ACTION ITEM: Copy out the data from the line containing "You are a GUI" to its last line, exactly. No pictures.

[[ RECORDS TO USE, beginning ]]

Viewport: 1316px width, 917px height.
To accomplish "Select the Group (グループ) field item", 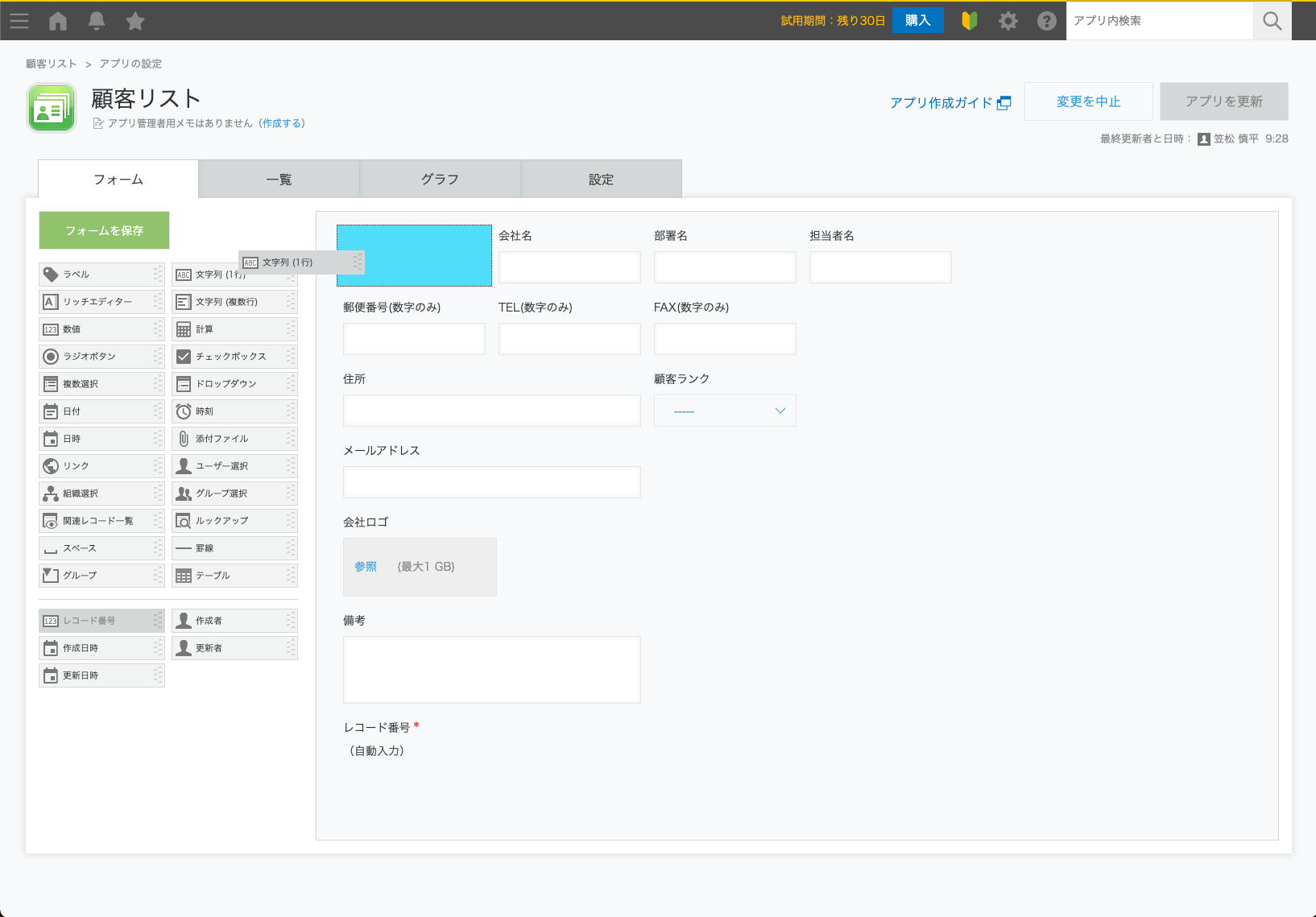I will 101,576.
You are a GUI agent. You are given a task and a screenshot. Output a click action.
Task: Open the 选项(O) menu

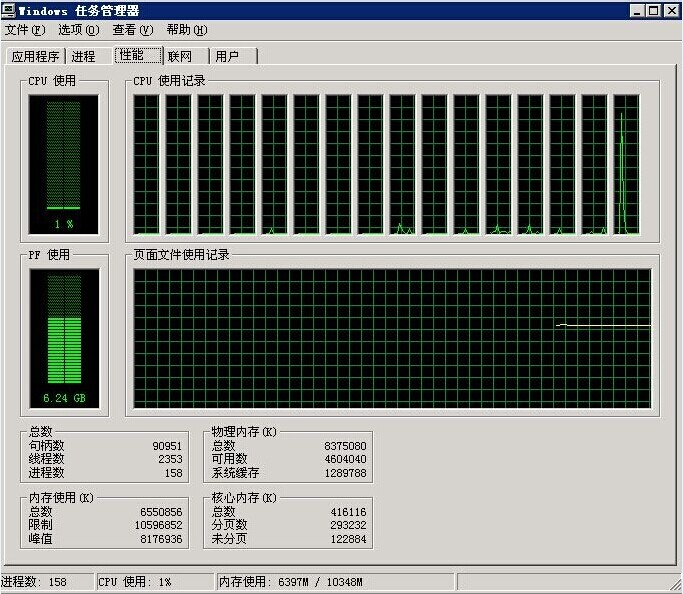pos(78,30)
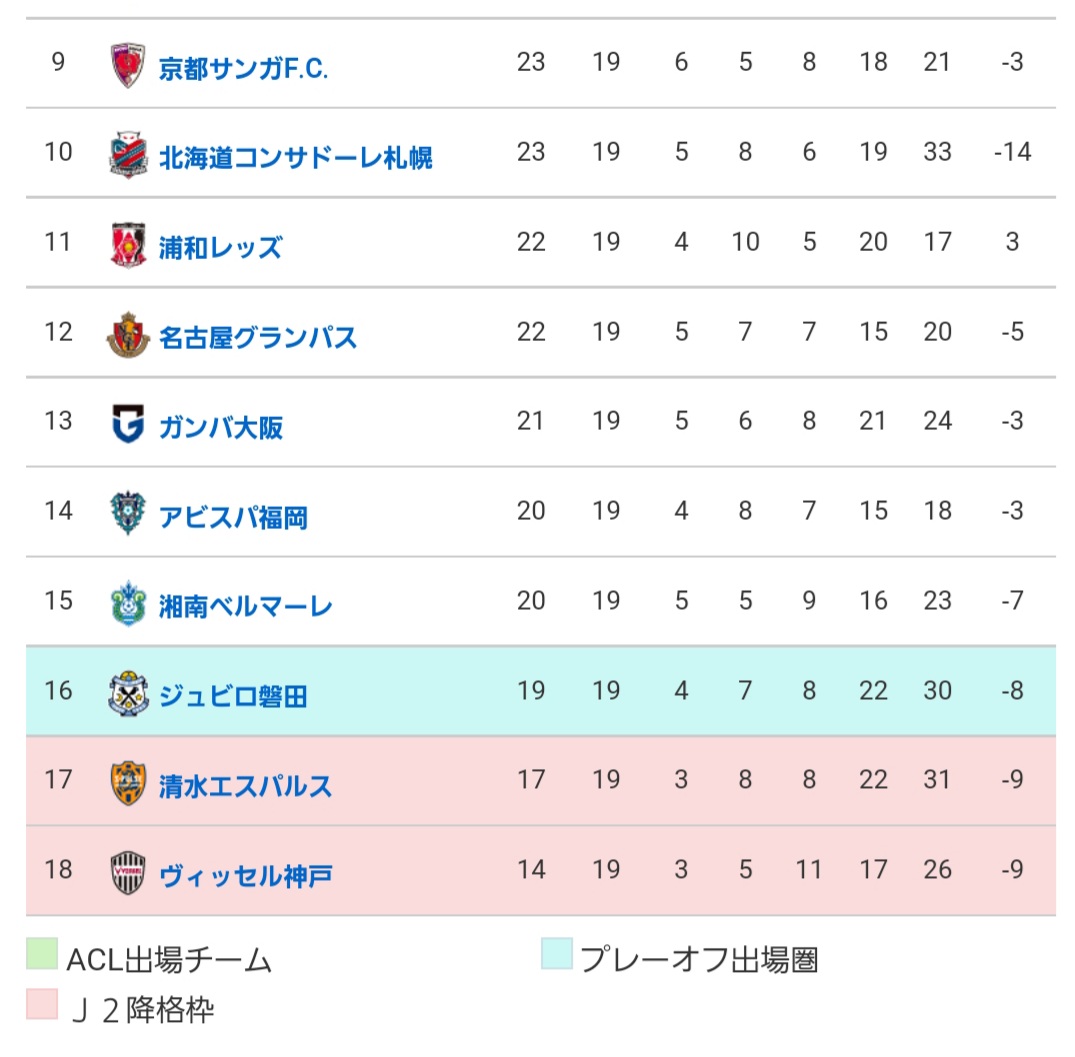This screenshot has width=1075, height=1057.
Task: Open the 浦和レッズ team link
Action: pos(220,247)
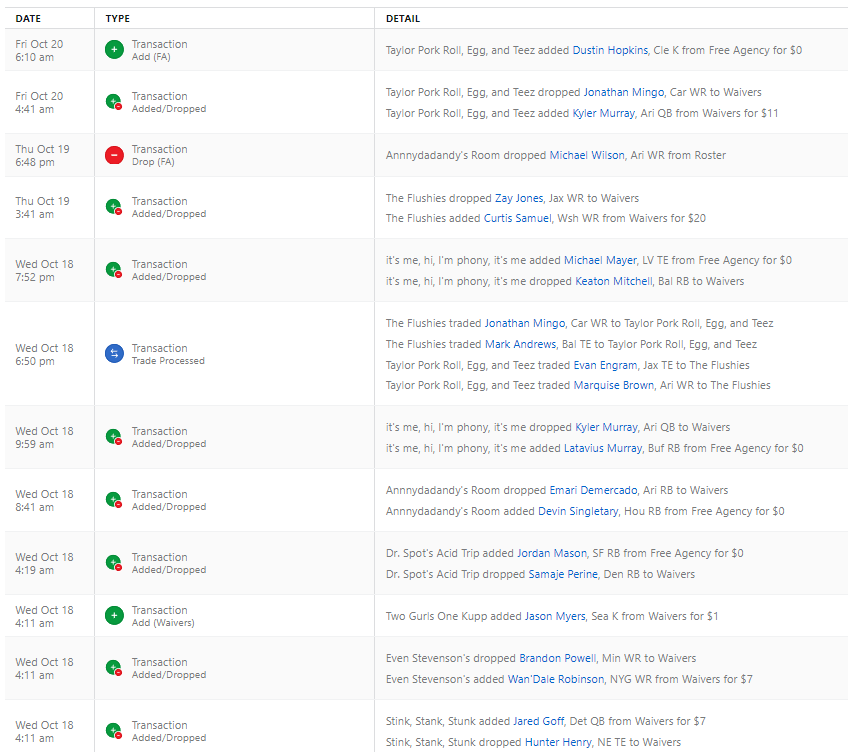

[[ RECORDS TO USE, end ]]

EXERCISE OUTPUT:
You are a GUI agent. You are given a task and a screenshot. Output a click action.
Task: Open the 选项(O) menu

pos(78,30)
This screenshot has width=1075, height=1057.
Task: Open the 浦和レッズ team link
Action: pos(220,247)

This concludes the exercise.